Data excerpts
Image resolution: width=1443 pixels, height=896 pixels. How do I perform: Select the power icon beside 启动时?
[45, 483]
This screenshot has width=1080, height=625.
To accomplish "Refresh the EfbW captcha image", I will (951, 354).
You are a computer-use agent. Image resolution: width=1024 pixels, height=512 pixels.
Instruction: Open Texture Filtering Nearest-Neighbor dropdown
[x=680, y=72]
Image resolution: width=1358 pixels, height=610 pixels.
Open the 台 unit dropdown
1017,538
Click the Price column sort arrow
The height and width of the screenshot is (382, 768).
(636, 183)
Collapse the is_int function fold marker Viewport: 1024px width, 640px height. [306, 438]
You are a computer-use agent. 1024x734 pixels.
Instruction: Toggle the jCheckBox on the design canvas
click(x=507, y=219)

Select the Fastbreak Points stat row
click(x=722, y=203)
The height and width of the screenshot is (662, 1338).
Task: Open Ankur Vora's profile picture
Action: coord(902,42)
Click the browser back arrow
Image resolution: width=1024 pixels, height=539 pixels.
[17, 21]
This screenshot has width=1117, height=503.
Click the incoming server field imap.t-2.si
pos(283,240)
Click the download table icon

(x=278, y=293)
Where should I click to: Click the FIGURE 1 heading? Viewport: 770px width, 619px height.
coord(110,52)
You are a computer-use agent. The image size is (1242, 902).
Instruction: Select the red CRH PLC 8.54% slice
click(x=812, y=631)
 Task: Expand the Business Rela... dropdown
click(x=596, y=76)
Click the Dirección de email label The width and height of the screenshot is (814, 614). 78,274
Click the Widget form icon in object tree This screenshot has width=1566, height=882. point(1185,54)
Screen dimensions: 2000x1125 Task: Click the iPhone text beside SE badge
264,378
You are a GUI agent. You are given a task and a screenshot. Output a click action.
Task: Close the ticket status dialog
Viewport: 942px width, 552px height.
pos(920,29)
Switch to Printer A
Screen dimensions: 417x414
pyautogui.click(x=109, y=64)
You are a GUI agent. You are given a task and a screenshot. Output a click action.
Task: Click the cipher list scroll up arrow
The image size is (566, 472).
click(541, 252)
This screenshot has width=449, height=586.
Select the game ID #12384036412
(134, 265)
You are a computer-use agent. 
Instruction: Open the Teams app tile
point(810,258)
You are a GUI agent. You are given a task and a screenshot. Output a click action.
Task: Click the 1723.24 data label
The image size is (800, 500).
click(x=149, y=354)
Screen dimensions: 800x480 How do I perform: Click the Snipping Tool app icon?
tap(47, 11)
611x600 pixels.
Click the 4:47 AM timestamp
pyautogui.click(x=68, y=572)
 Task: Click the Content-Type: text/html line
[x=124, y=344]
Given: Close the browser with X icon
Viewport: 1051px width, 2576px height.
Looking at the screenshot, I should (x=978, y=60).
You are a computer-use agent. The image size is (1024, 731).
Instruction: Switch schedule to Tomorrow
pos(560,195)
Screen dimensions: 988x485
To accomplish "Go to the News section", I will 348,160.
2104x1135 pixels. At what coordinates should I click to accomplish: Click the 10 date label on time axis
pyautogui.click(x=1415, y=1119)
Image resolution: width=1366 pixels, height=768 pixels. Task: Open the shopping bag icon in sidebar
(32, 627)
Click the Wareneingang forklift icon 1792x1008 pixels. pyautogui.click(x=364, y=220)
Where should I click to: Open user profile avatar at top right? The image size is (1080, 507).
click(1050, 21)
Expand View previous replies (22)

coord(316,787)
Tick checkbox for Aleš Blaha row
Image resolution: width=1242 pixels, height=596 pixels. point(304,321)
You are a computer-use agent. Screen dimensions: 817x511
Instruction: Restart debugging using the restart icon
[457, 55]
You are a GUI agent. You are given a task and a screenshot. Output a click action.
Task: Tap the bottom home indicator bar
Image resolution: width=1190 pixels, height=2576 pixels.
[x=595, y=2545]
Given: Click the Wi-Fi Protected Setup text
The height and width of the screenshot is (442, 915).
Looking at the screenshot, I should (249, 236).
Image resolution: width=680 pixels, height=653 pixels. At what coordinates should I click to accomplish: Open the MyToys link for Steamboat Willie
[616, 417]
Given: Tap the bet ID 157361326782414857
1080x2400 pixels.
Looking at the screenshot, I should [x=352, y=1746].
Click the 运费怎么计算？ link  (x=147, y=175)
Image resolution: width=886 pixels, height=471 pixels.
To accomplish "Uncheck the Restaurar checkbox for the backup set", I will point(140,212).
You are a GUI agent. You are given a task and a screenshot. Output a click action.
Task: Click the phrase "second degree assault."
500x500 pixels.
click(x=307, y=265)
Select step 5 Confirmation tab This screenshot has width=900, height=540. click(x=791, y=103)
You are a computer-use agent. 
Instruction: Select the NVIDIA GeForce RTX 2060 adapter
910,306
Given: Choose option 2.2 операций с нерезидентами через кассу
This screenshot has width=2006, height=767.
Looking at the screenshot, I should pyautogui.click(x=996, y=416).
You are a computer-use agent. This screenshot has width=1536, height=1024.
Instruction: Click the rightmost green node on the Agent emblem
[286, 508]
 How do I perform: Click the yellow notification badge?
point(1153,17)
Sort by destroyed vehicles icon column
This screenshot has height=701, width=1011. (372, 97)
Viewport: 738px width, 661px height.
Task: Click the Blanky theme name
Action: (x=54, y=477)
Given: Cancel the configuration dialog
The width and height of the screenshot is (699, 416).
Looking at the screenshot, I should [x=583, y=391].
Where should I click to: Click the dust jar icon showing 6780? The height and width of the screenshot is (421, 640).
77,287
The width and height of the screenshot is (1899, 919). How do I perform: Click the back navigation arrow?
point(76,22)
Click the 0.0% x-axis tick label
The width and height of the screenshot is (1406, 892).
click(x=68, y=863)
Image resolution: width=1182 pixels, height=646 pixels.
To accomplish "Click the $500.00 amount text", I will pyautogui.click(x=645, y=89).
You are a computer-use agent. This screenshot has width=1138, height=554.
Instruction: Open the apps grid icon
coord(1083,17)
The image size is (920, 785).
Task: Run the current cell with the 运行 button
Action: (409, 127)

Your objective
The records above are to be given again in full, exactly as written.

Response to this exercise
Image resolution: width=1443 pixels, height=896 pixels. How do I perform: Select the power icon beside 启动时?
[45, 483]
This screenshot has width=1080, height=625.
To accomplish "Refresh the EfbW captcha image", I will (951, 354).
You are a computer-use agent. Image resolution: width=1024 pixels, height=512 pixels.
Instruction: Open Texture Filtering Nearest-Neighbor dropdown
[x=680, y=72]
Image resolution: width=1358 pixels, height=610 pixels.
Open the 台 unit dropdown
1017,538
Click the Price column sort arrow
The height and width of the screenshot is (382, 768).
(636, 183)
Collapse the is_int function fold marker Viewport: 1024px width, 640px height. [306, 438]
You are a computer-use agent. 1024x734 pixels.
Instruction: Toggle the jCheckBox on the design canvas
click(x=507, y=219)

Select the Fastbreak Points stat row
click(x=722, y=203)
The height and width of the screenshot is (662, 1338).
Task: Open Ankur Vora's profile picture
Action: coord(902,42)
Click the browser back arrow
Image resolution: width=1024 pixels, height=539 pixels.
[17, 21]
This screenshot has width=1117, height=503.
Click the incoming server field imap.t-2.si
pos(283,240)
Click the download table icon

(x=278, y=293)
Where should I click to: Click the FIGURE 1 heading? Viewport: 770px width, 619px height.
coord(110,52)
You are a computer-use agent. The image size is (1242, 902).
Instruction: Select the red CRH PLC 8.54% slice
click(x=812, y=631)
 Task: Expand the Business Rela... dropdown
click(x=596, y=76)
Click the Dirección de email label The width and height of the screenshot is (814, 614). 78,274
Click the Widget form icon in object tree This screenshot has width=1566, height=882. point(1185,54)
Screen dimensions: 2000x1125 Task: Click the iPhone text beside SE badge
264,378
You are a GUI agent. You are given a task and a screenshot. Output a click action.
Task: Close the ticket status dialog
Viewport: 942px width, 552px height.
pos(920,29)
Switch to Printer A
Screen dimensions: 417x414
pyautogui.click(x=109, y=64)
You are a GUI agent. You are given a task and a screenshot. Output a click action.
Task: Click the cipher list scroll up arrow
The image size is (566, 472).
click(541, 252)
This screenshot has width=449, height=586.
Select the game ID #12384036412
(134, 265)
You are a computer-use agent. 
Instruction: Open the Teams app tile
point(810,258)
You are a GUI agent. You are given a task and a screenshot. Output a click action.
Task: Click the 1723.24 data label
The image size is (800, 500).
click(x=149, y=354)
Screen dimensions: 800x480 How do I perform: Click the Snipping Tool app icon?
tap(47, 11)
611x600 pixels.
Click the 4:47 AM timestamp
pyautogui.click(x=68, y=572)
 Task: Click the Content-Type: text/html line
[x=124, y=344]
Given: Close the browser with X icon
Viewport: 1051px width, 2576px height.
Looking at the screenshot, I should (x=978, y=60).
You are a computer-use agent. The image size is (1024, 731).
Instruction: Switch schedule to Tomorrow
pos(560,195)
Screen dimensions: 988x485
To accomplish "Go to the News section", I will 348,160.
2104x1135 pixels. At what coordinates should I click to accomplish: Click the 10 date label on time axis
pyautogui.click(x=1415, y=1119)
Image resolution: width=1366 pixels, height=768 pixels. Task: Open the shopping bag icon in sidebar
(32, 627)
Click the Wareneingang forklift icon 1792x1008 pixels. pyautogui.click(x=364, y=220)
Where should I click to: Open user profile avatar at top right? The image size is (1080, 507).
click(1050, 21)
Expand View previous replies (22)

coord(316,787)
Tick checkbox for Aleš Blaha row
Image resolution: width=1242 pixels, height=596 pixels. point(304,321)
You are a computer-use agent. Screen dimensions: 817x511
Instruction: Restart debugging using the restart icon
[457, 55]
You are a GUI agent. You are given a task and a screenshot. Output a click action.
Task: Tap the bottom home indicator bar
Image resolution: width=1190 pixels, height=2576 pixels.
[x=595, y=2545]
Given: Click the Wi-Fi Protected Setup text
The height and width of the screenshot is (442, 915).
Looking at the screenshot, I should (249, 236).
Image resolution: width=680 pixels, height=653 pixels. At what coordinates should I click to accomplish: Open the MyToys link for Steamboat Willie
[616, 417]
Given: Tap the bet ID 157361326782414857
1080x2400 pixels.
Looking at the screenshot, I should [x=352, y=1746].
Click the 运费怎么计算？ link  (x=147, y=175)
Image resolution: width=886 pixels, height=471 pixels.
To accomplish "Uncheck the Restaurar checkbox for the backup set", I will point(140,212).
You are a GUI agent. You are given a task and a screenshot. Output a click action.
Task: Click the phrase "second degree assault."
500x500 pixels.
click(x=307, y=265)
Select step 5 Confirmation tab This screenshot has width=900, height=540. click(x=791, y=103)
You are a computer-use agent. 
Instruction: Select the NVIDIA GeForce RTX 2060 adapter
910,306
Given: Choose option 2.2 операций с нерезидентами через кассу
This screenshot has width=2006, height=767.
Looking at the screenshot, I should pyautogui.click(x=996, y=416).
You are a computer-use agent. This screenshot has width=1536, height=1024.
Instruction: Click the rightmost green node on the Agent emblem
[286, 508]
 How do I perform: Click the yellow notification badge?
point(1153,17)
Sort by destroyed vehicles icon column
This screenshot has height=701, width=1011. (372, 97)
Viewport: 738px width, 661px height.
Task: Click the Blanky theme name
Action: (x=54, y=477)
Given: Cancel the configuration dialog
The width and height of the screenshot is (699, 416).
Looking at the screenshot, I should [x=583, y=391].
Where should I click to: Click the dust jar icon showing 6780? The height and width of the screenshot is (421, 640).
77,287
The width and height of the screenshot is (1899, 919). How do I perform: Click the back navigation arrow?
point(76,22)
Click the 0.0% x-axis tick label
The width and height of the screenshot is (1406, 892).
click(x=68, y=863)
Image resolution: width=1182 pixels, height=646 pixels.
To accomplish "Click the $500.00 amount text", I will pyautogui.click(x=645, y=89).
You are a computer-use agent. This screenshot has width=1138, height=554.
Instruction: Open the apps grid icon
coord(1083,17)
The image size is (920, 785).
Task: Run the current cell with the 运行 button
Action: (409, 127)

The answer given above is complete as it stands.